Zaya tak berani membalas senyum tipis sosok di sampingnya itu, ketika tanpa sengaja tatapan mereka bertemu untuk beberapa saat.
Seperti sebuah pepatah yang mengatakan bahwa laki-laki diciptakan bukan untuk saling beradu siapa yang lebih maju. Tetapi untuk saling membantu dalam doa penghulu.
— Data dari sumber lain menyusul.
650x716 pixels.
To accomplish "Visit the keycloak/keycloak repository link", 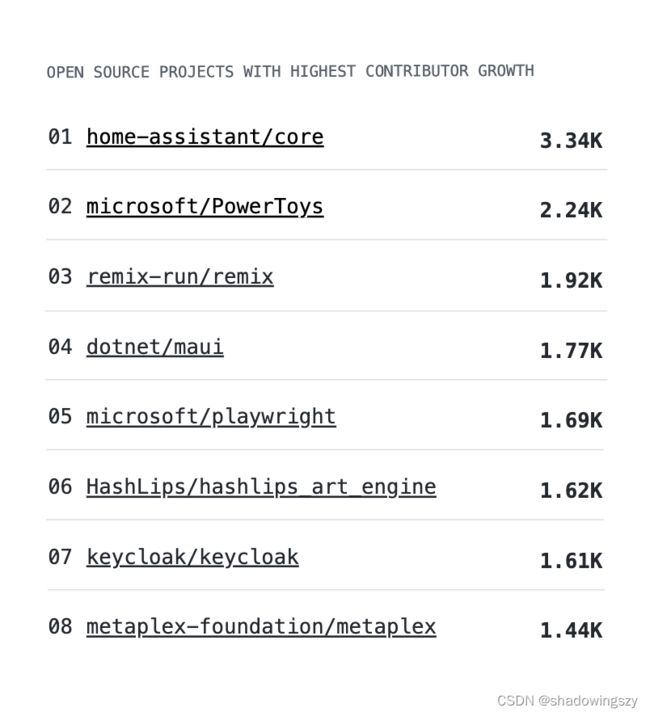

Zaya merapalkan doa di dalam hati, bahwa semoga keputusan mereka untuk menerima ikatan dengan cara seperti ini adalah yang terbaik, walau tak bisa dikatakan waras-waras amat. Walau keraguan dalam dirinya pun masih mendominasi. Keraguan yang sedang diusahakan untuk enyah oleh sosok di sebelahnya, dengan cara mengucap kalimat sakral itu dengan satu tarikan napas.
"Sah!"
Tanpa sadar buliran bening itu meluncur dari mata Zaya, begitu kata tersebut menggema di selebar ruangan ini. Untuk beberapa saat matanya pun terpejam, seolah tak percaya bahwa statusnya kini sudah menjadi istri, yang ditegaskan oleh doa yang sedang dibacakan oleh penghulu.
Tak sampai tiga menit kemudian, ia beringsut menghadap ke arah sosok yang sudah sah menjadi suaminya, dengan debaran dada tanpa kira-kira. Ia terpaku karena terlalu gugup, saat lelaki di sampingnya itu meraih telapak tangan kanannya.
Getaran pada seluruh anggota tubuhnya pun kini semakin menggila saat sebuah cincin telah melingkar di jari manis. Telapak tangannya mendingin, kontras dengan tubuhnya yang kegerahan.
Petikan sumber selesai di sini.